Présents à La Rochelle ce 22 avril pour dévoiler le premier train de la compagnie assemblé dans les ateliers du constructeur Alstom, Rachel Picard et son associé Tim Jackson ont ainsi marqué une « étape clé » dans un projet qui veut « faire gagner le train » et faire de la grande vitesse « un réflexe naturel face à la voiture ».

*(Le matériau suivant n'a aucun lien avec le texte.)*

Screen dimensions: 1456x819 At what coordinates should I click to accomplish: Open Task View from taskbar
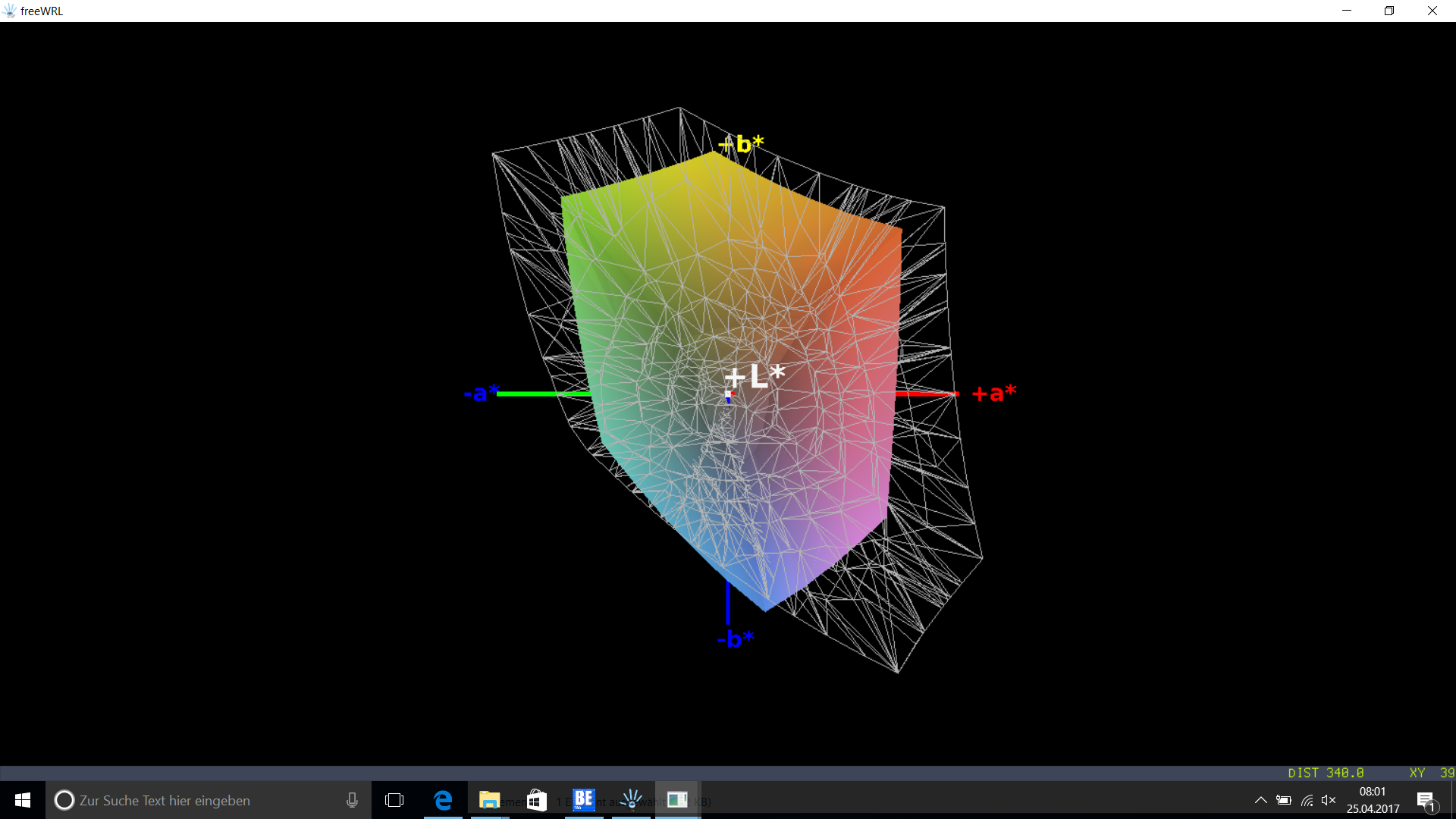[394, 800]
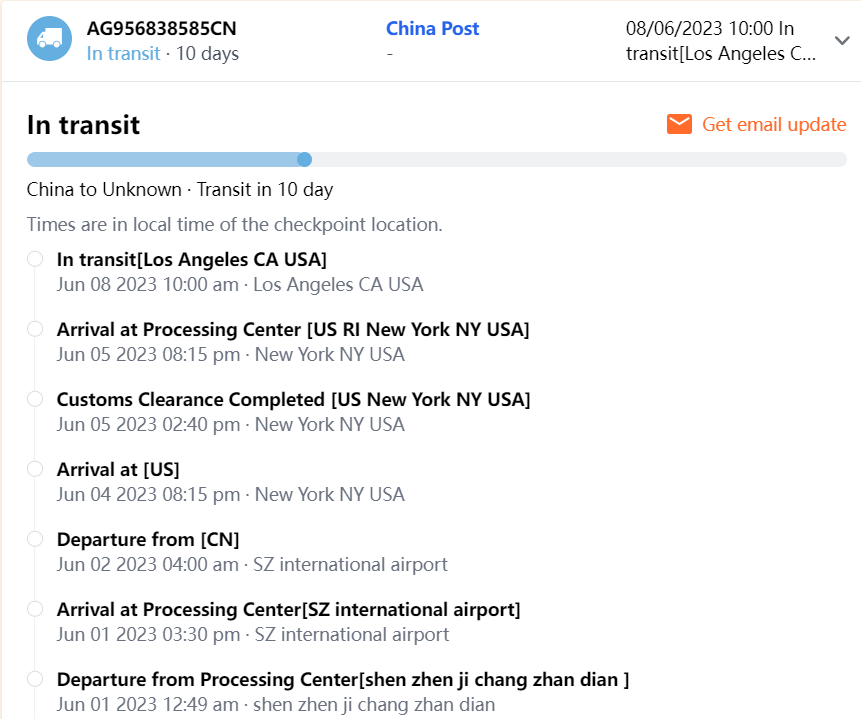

La première rame est encore loin d'être prête car les aménagements intérieurs ainsi que les essais doivent être réalisés jusqu'en 2027. Seule la rame motrice et deux voitures, fabriquées respectivement à Belfort et La Rochelle, ont été présentées à la presse qui n'a pas pu monter à bord. Mais la compagnie affiche déjà fièrement ses couleurs et affirme l'identité qui doit concurrencer la SNCF sur la liaison Paris-Bordeaux dès 2028.
740 personnes à bord
« La demande grimpe plus vite que l'offre. Sur cet axe, 15 % des voyageurs restent à quai alors qu'ils voudraient prendre le train », estime la nouvelle figure de la libéralisation ferroviaire, attachée avec sa marque à réconcilier « douceur et vitesse ». Cette année, SNCF Voyageurs doit pourtant proposer 1,5 million de sièges supplémentaires sur l'axe, soit une augmentation de capacité de 10 %.